While some are planning Memorial Day cookouts and family gatherings at the lake, Marlane Sturm and Stephanie Wagner are packing their bags for New York City.
The Fort Wayne women will join other members of a 200-voice mass choir and orchestra Monday in a commemorative “salute to our nation and the men and women who serve and protect it,” according to Distinguished Concerts International New York, which is sponsoring the event.
Held that evening at Avery Fisher Hall in Lincoln Center for the Performing Arts, the concert, entitled “Of Faith and Freedom,” features music written and conducted by composer Joseph Martin. Included in the program are his “Song for the Unsung Hero,” written in response to the 9/11 attacks, and the world premiere of “A Festive Call to Freedom.”
“I have chosen many of Joseph Martin's choral anthems for my Aldersgate choirs,” says Sturm, director of Music and Worship Arts Ministries at the west side United Methodist church. “We love his music, and he has become one of our favorite composers.”
Called to music ministry
Sturm, an Ohio native with a degree in theater arts, moved with her family to Fort Wayne in 1975. Feeling a tug to music ministry, she studied at Fort Wayne Bible College. In 1989, she was hired at Aldersgate, where she directs or oversees all aspects of worship arts.

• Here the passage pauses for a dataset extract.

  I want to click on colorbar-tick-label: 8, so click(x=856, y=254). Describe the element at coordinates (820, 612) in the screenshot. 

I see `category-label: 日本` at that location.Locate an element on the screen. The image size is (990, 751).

As she selected music for her choirs, Sturm gravitated to a certain style, not realizing initially that many of her selections were composed by Martin.
“His music is so conducive to our traditional style,” she says. “It is very inviting and suits the quality and capabilities of our choir.”

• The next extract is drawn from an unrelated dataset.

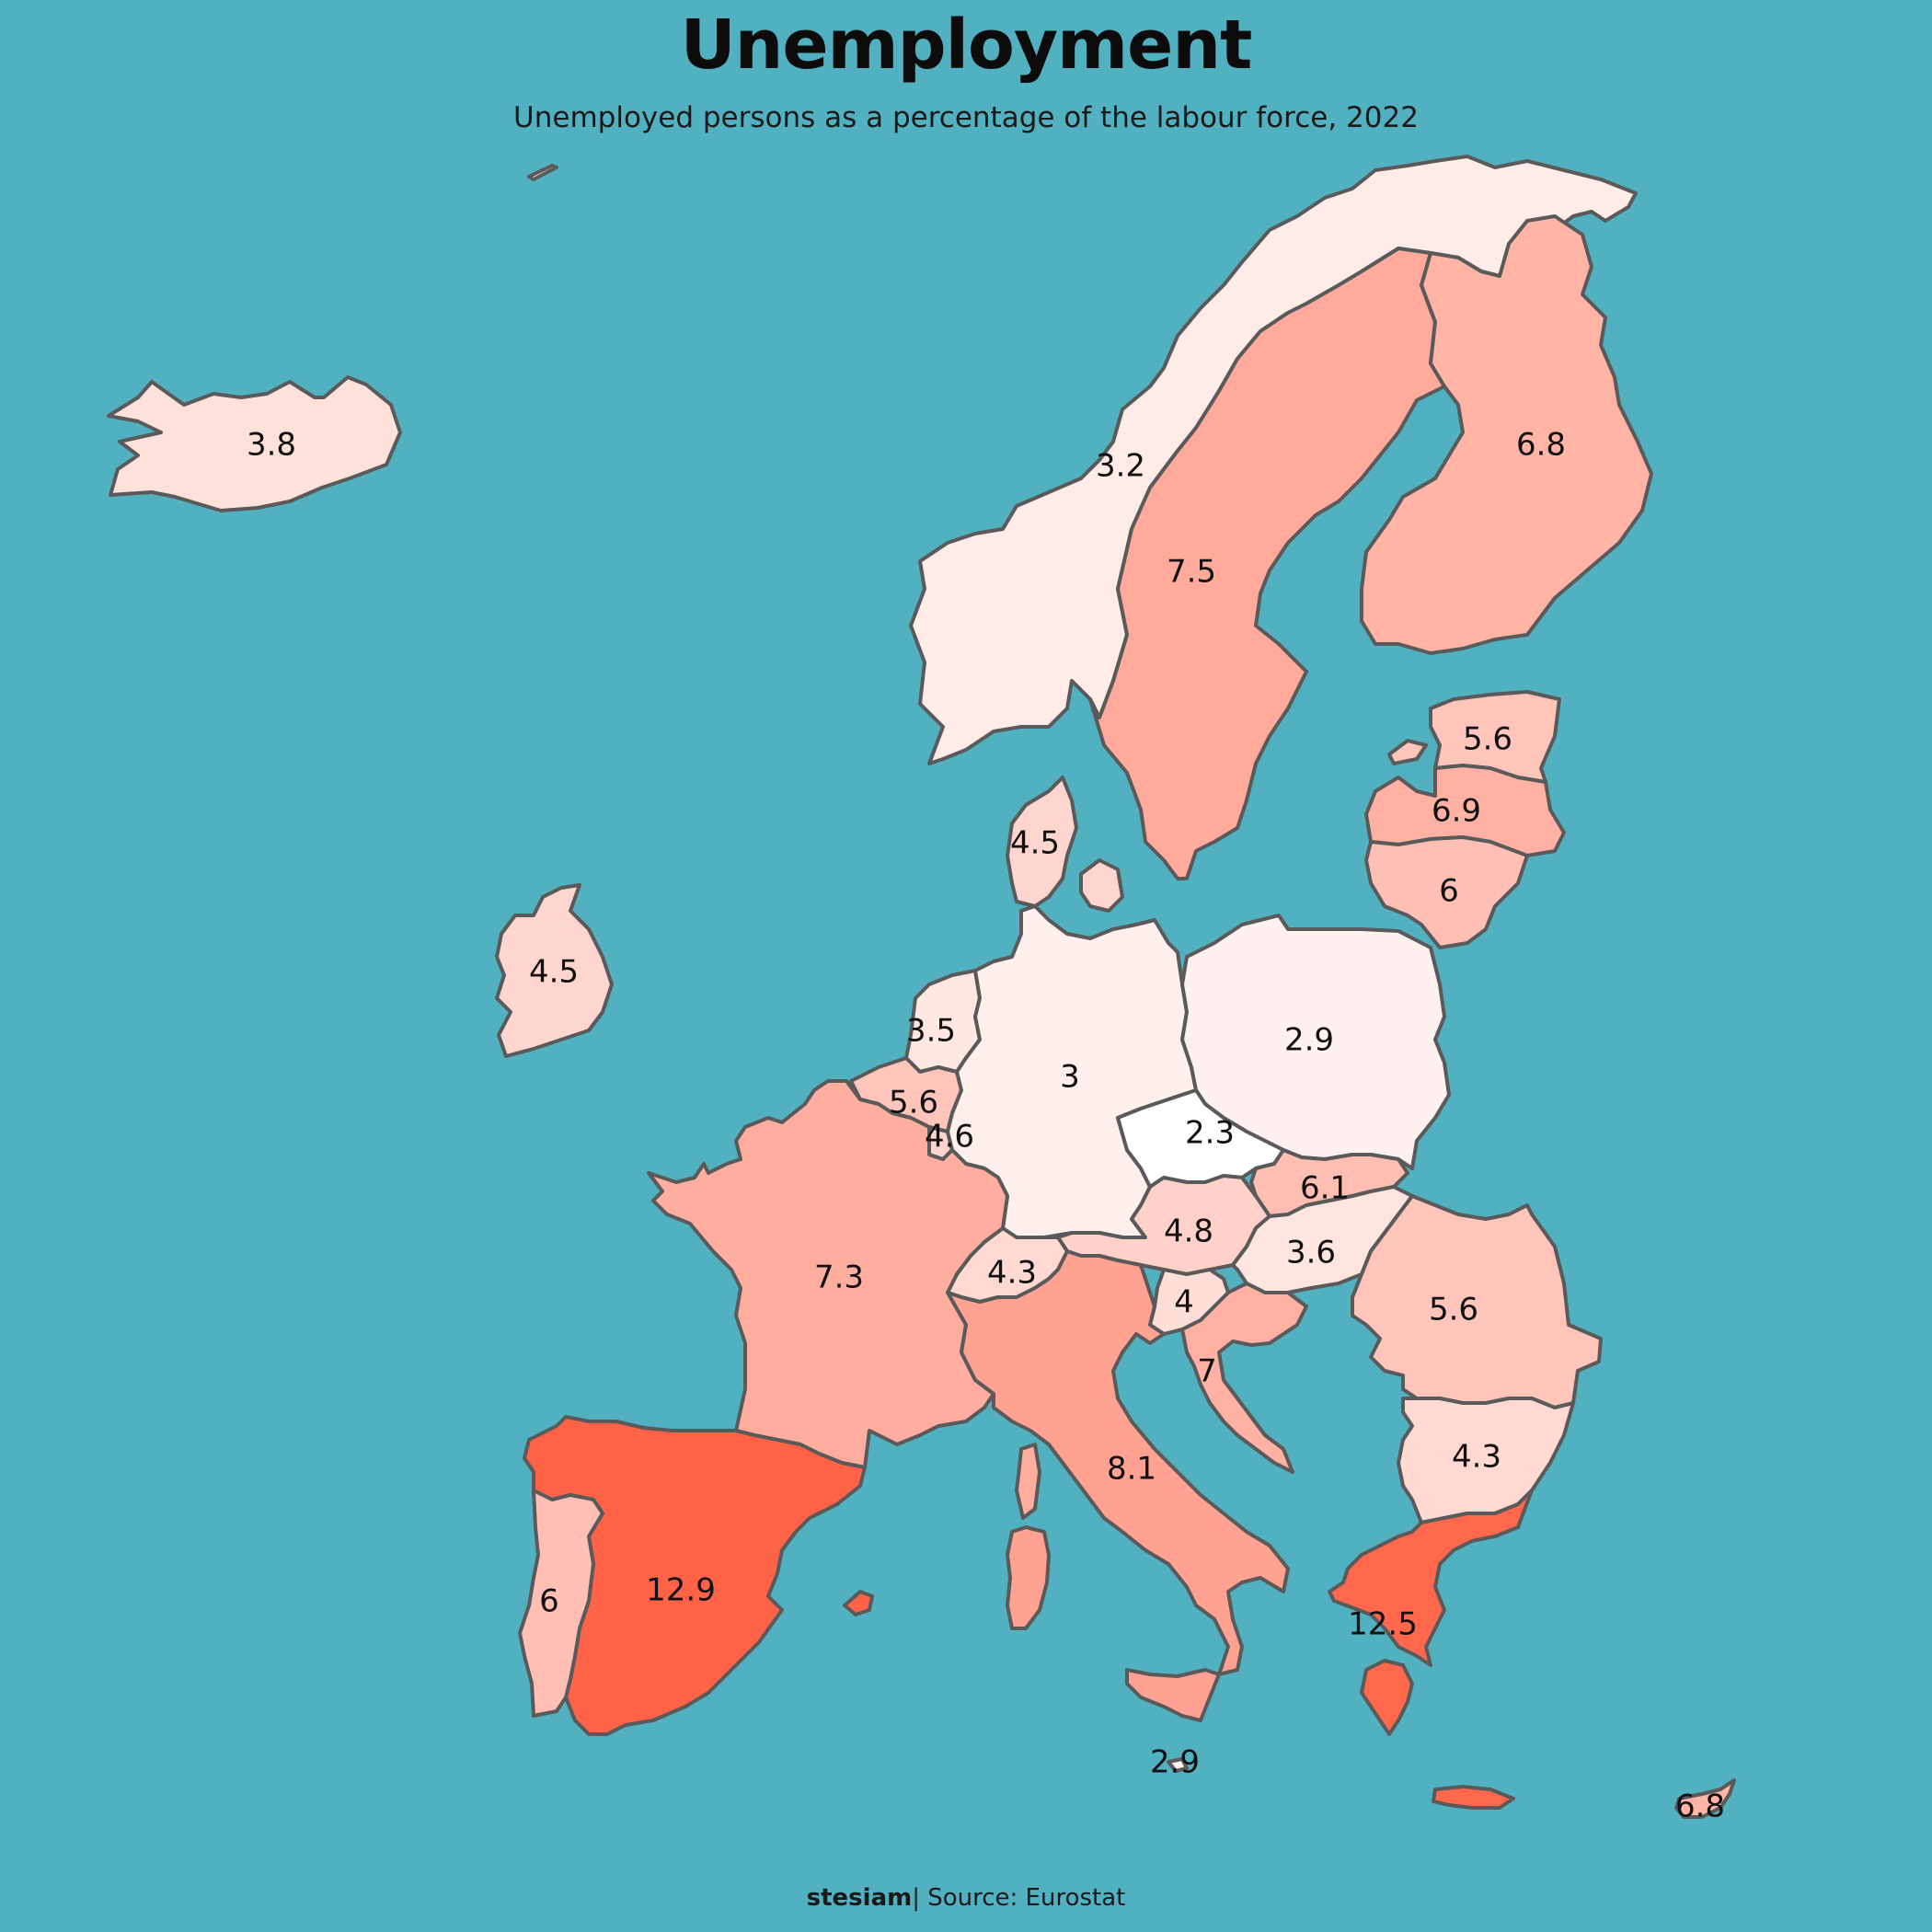 This screenshot has width=1932, height=1932. I want to click on value-label-bulgaria: 4.3, so click(1476, 1458).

Five years ago, unbeknownst to Sturm, her choirs commissioned and secretly rehearsed an anthem dedicated to her. The first page is framed on the wall of her office.
“They wanted the song to refer to my commitment to sacred music and also to my Native American mission work,” she says. “He (Martin) composed 'Living Water, Guiding Spirit,' and the choirs and instrumentalists presented it in worship in May 2007. Oh my, what a surprise it was!”
The anthem went to print, selling 25,000 copies in the first year.
Singing since childhood
“I grew up singing in the church,” recalls Wagner. “My mother was the children's Sunday School leader, and I have memories of her leading us in various worship and special programs.”
Wagner's love of singing continued through high school and into college at Marion College (now Indiana Wesleyan), where she auditioned for the college chorale.
“Chorale was the first opportunity I had to sing really difficult, true choral music,” she says. “It was so much fun and so challenging.”
Wagner and her family moved to Fort Wayne in 1992, where they visited Aldersgate.
“I went to Marlane after the service and practically begged to sing,” she recalls. She was welcomed into Wesley Choir and Chancel Chorale.
In July, 2011, Wagner, Sturm and three other Aldersgate musicians joined Martin in a European Choral Tour.
“It was amazing!” says Sturm. “The music was patriotic and was presented for service men, women, and families in Germany ... and in concert programs for families at American cemeteries in France. One of the most moving was the concert on the 4th of July at Normandy, France, overlooking Omaha Beach.”
“I really enjoy Joe,” adds Wagner. “He's quite a character and an amazing composer. He has the ability to tell a story with his music.”
At Lincoln Center
During the European tour, the women learned of the New York concert at Lincoln Center.
“My favorite is 'The Epitaph,'” says Wagner. “The lyric is based on a Native American poem. (It) is so inspiring, ... (don't) cry over the loss of death ... see the loved one in nature, the song of a bird or the rush of the wind ... .”
Sturm is moved by “The Awakening,” a dream about a world where there is no music, just sadness and silence — a condition she sees in today's world where traditional music's role in school, church, and society has diminished greatly.
“But suddenly there is an awakening of sound and music and praise to the Giver of the song,” she explains. “It is a very dramatic and powerful anthem. I know there is hope that the beauty of the creation of music will go on, and this is what this song exemplifies.”
Both women anticipate an exhausting, but fulfilling weekend.
“With these anthems being either sacred or patriotic in nature, one can't help but be moved spiritually,” says Sturm.